We have a number of SQL instances which have the same structure. Transactional replication has been set up to publish these into a single Subscriber. (A data warehouse scenario.)
We are using MS SQL 2012 R2 with the standard transactional replication setup
Each publisher instance table has a identifier column which is not part of that tables primary or clustered key. On the Subscriber we have added the identifier column to the primary or clustered key. We now have issues on deletion where the rows submitted cannot be found in the Subscriber as they have already been removed by the first publishers deletion. We are missing that identifier column at source.
As the publisher instances are supplied by the ERP vendor, I don't want to modify these tables to include the identifier column in the clustered keys.
How can I add the additional identifier column to the clustered key through the replication process?
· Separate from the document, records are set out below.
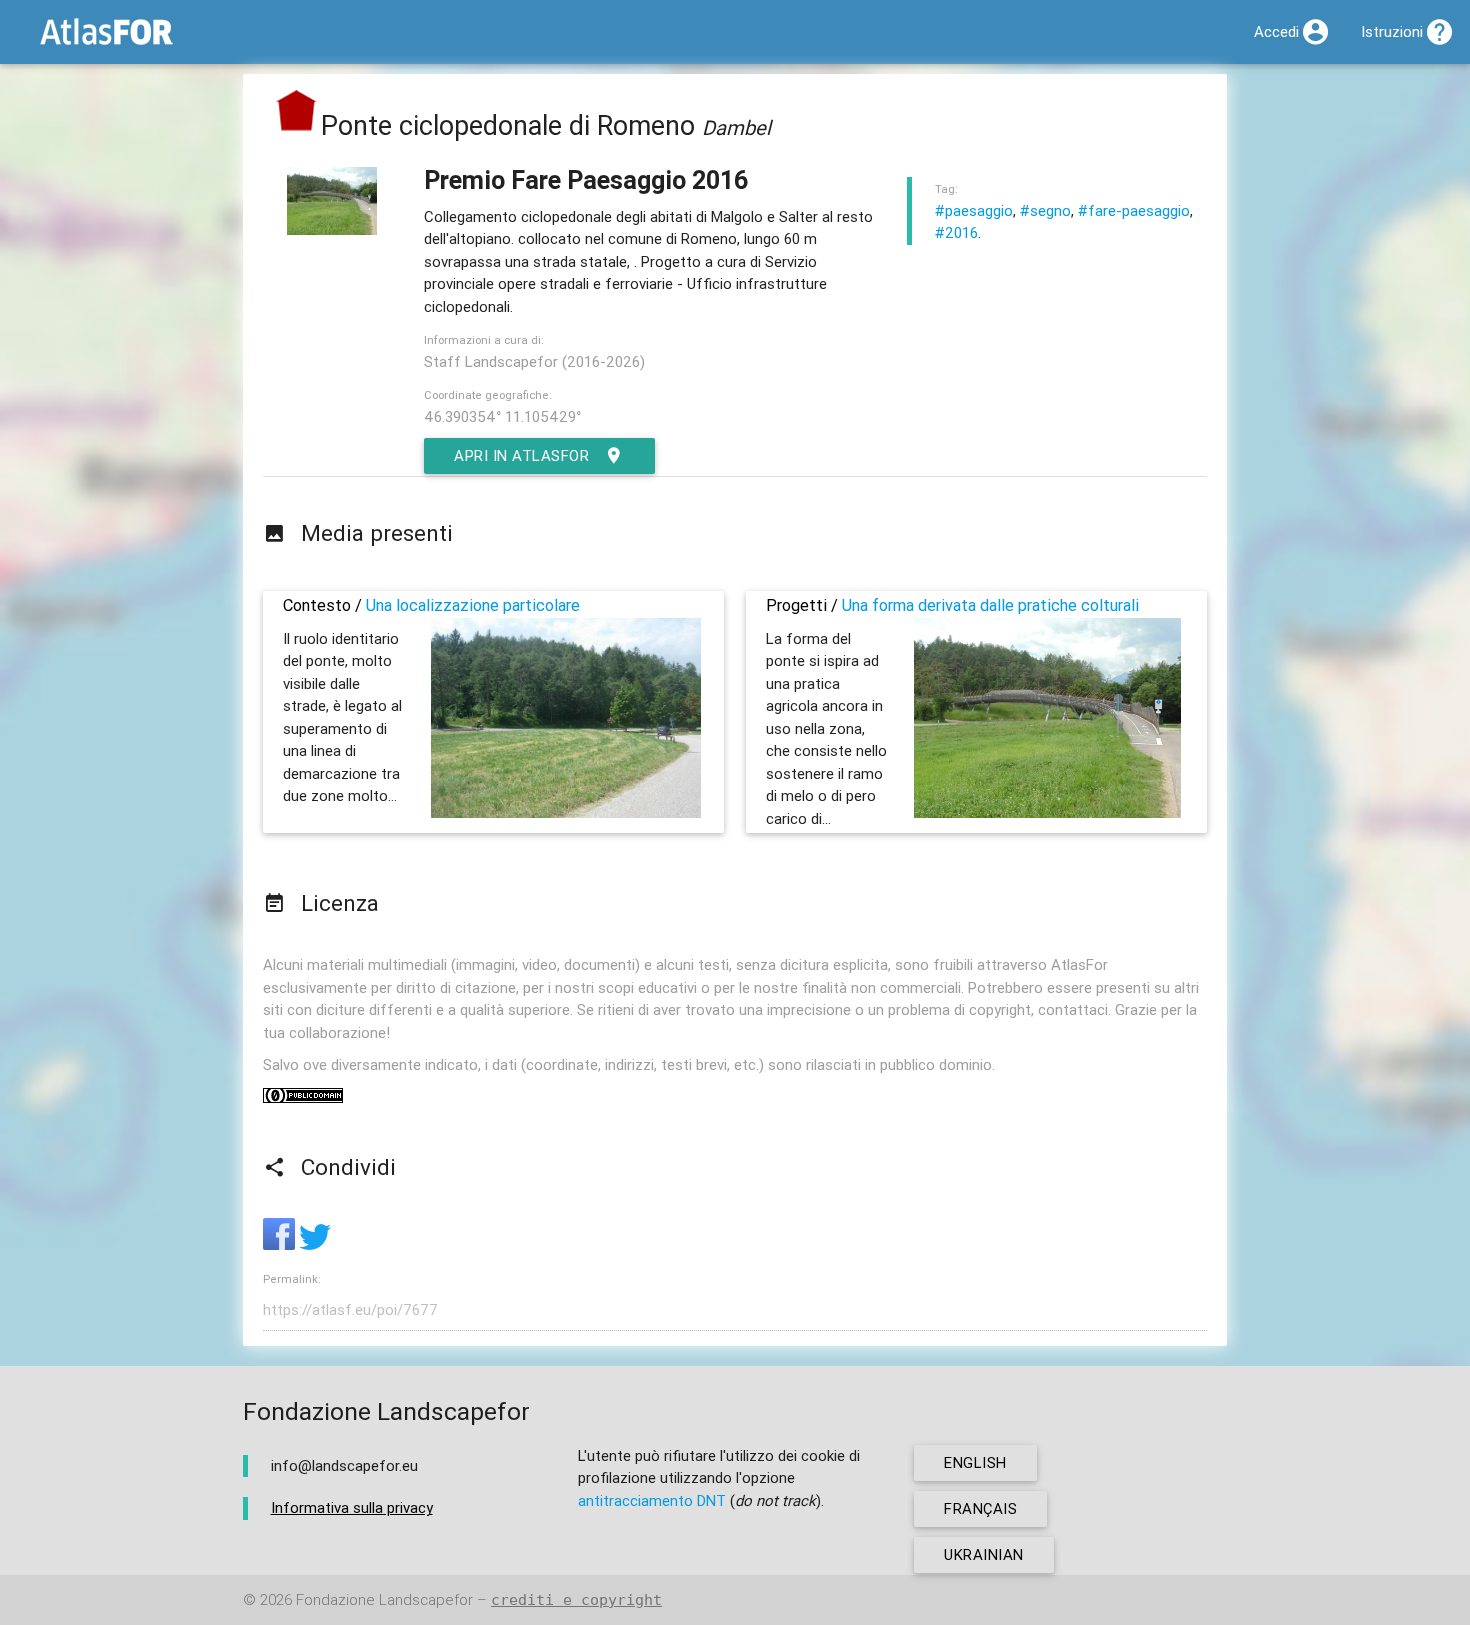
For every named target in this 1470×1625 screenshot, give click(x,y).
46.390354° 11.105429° (502, 416)
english (975, 1462)
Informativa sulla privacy (352, 1507)
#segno (1045, 210)
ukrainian (984, 1554)
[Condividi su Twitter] (315, 1244)
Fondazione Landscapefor (384, 1599)
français (980, 1508)
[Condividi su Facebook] (281, 1244)
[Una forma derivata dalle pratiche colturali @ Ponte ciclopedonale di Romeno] (1047, 812)
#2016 (956, 232)
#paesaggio (974, 210)
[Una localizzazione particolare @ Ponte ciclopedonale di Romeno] (566, 812)
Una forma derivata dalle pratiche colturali (990, 605)
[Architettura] (297, 125)
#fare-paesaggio (1134, 210)
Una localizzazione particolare (473, 605)
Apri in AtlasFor (521, 455)
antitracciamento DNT (652, 1500)
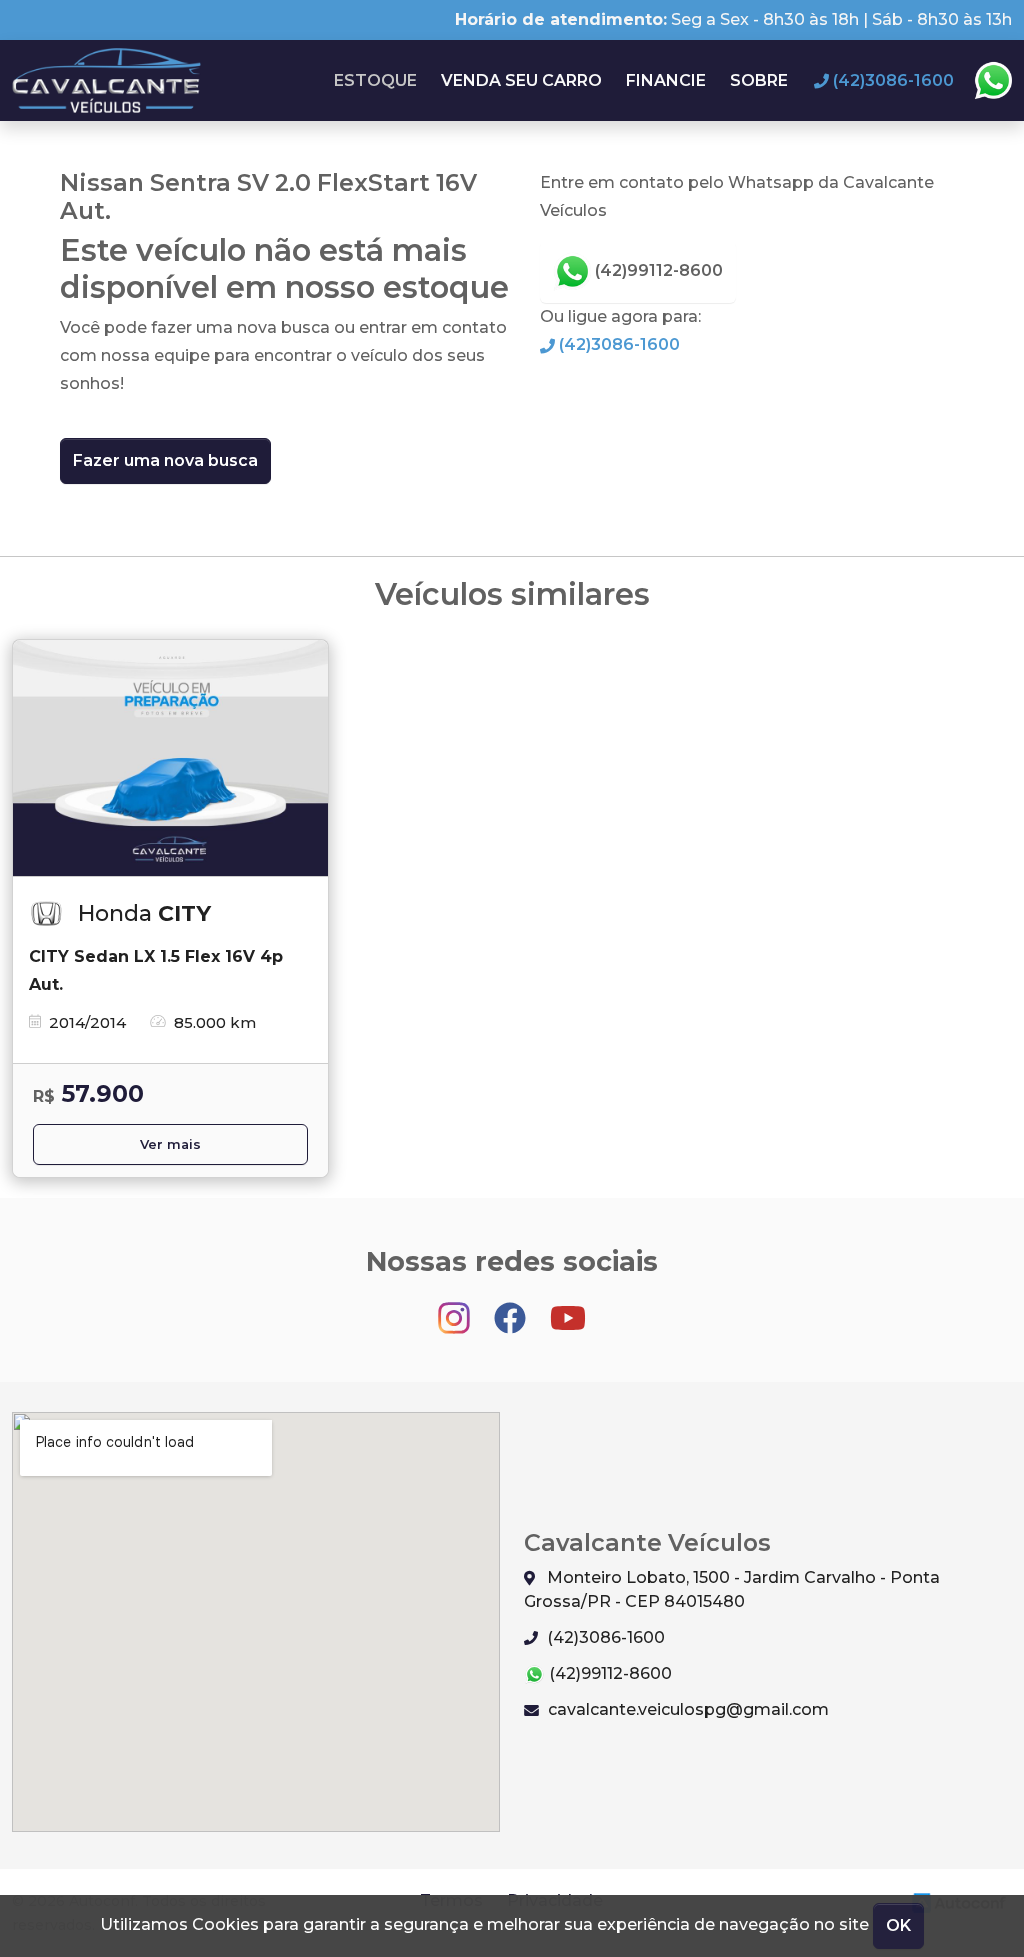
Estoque (375, 80)
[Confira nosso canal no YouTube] (568, 1308)
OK (898, 1925)
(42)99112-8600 (657, 270)
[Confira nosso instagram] (456, 1308)
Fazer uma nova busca (165, 460)
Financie (666, 80)
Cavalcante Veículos (107, 80)
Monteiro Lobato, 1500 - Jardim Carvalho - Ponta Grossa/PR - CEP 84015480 (732, 1589)
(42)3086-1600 (617, 344)
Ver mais (170, 1144)
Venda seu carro (521, 80)
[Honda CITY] (170, 758)
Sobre (759, 80)
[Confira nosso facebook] (512, 1308)
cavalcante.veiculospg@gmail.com (686, 1709)
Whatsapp (993, 81)
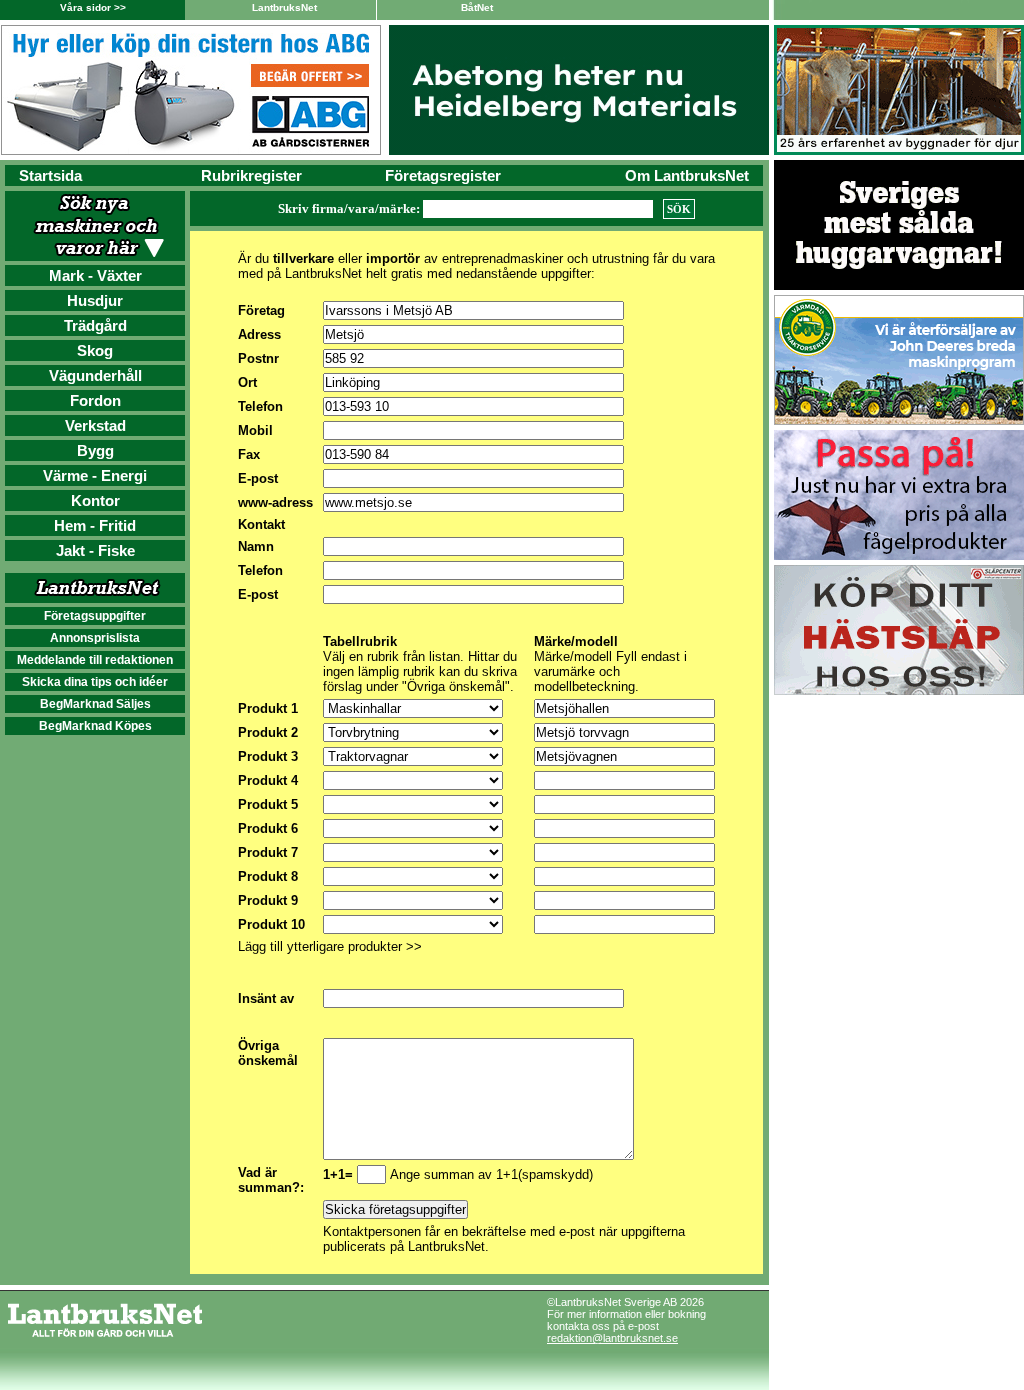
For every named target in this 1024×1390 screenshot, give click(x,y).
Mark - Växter (95, 275)
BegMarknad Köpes (95, 726)
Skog (95, 350)
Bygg (95, 450)
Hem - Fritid (95, 525)
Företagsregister (443, 175)
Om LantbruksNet (687, 175)
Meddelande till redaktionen (95, 660)
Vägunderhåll (95, 375)
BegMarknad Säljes (95, 704)
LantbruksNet (284, 7)
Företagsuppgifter (95, 616)
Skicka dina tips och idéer (95, 682)
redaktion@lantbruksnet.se (612, 1338)
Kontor (95, 500)
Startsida (50, 175)
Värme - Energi (95, 475)
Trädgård (95, 325)
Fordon (95, 400)
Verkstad (95, 425)
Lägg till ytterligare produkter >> (330, 946)
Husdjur (95, 300)
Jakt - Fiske (95, 550)
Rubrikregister (251, 175)
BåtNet (477, 7)
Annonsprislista (95, 638)
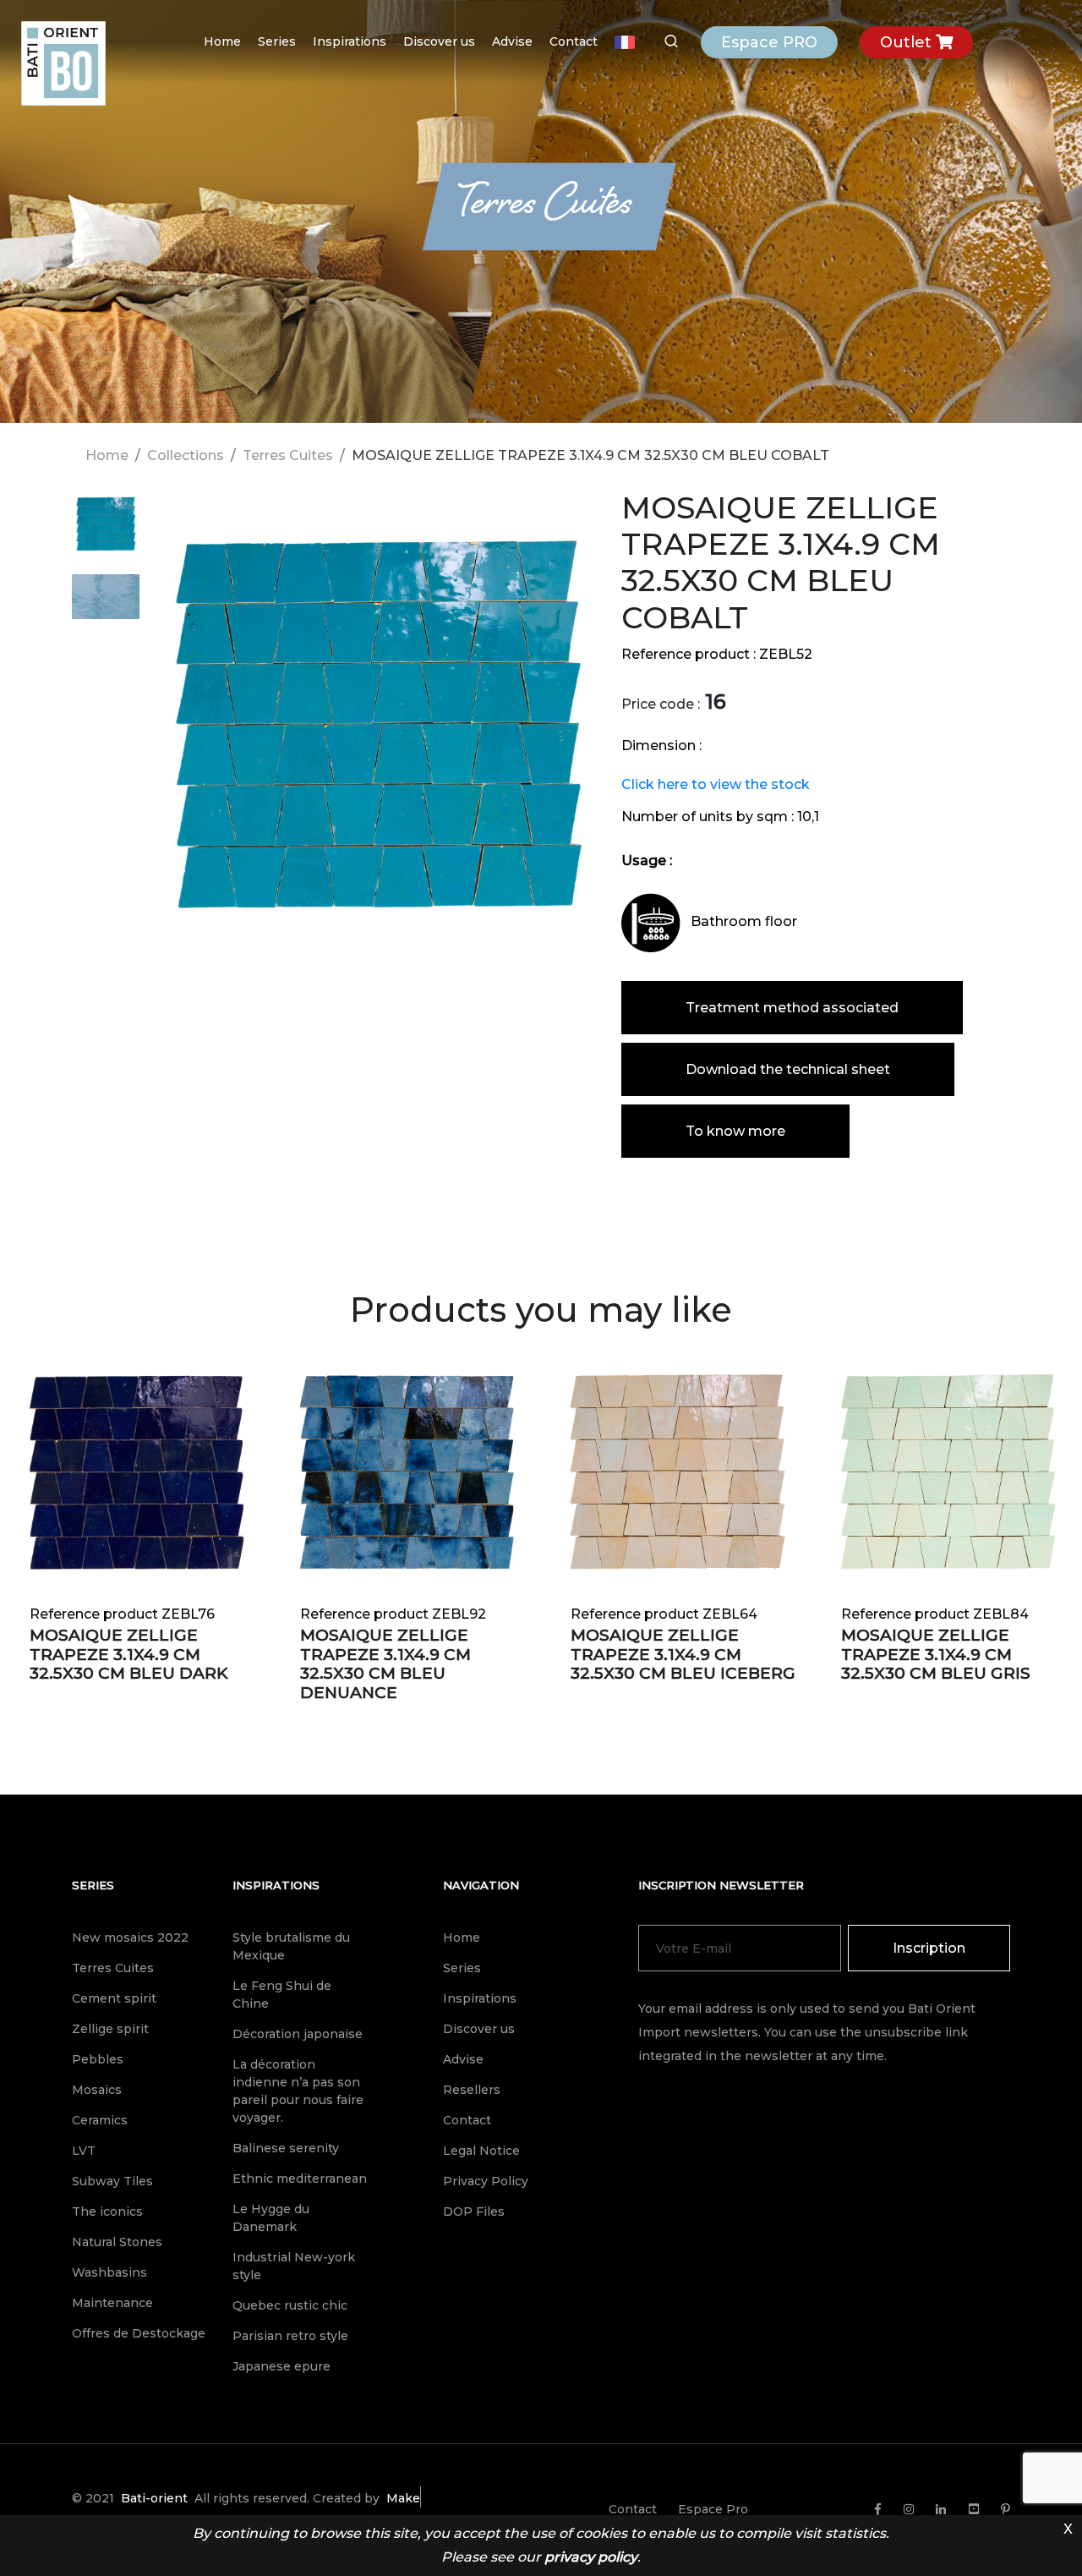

If I've understood your scenario correctly, I would build the process as follows:
For each source system, I would add a source system identifier to each dataset as it lands in the ingestion layer of your subscriber
Initially process data from each source system in isolation. So if a record is deleted in a source system, then flag that source system's record in your subscriber as deleted
Where the same data can be sourced from multiple systems (which I think is the scenario you are describing) determine what the source system precedence logic is. For example, if you have customer data in multiple systems
Build your next data layer (after the ingestion layer) using this logic
BTW I probably wouldn't be deleting records in your subscriber, instead I would soft-delete them and then you wouldn't have these types of issues.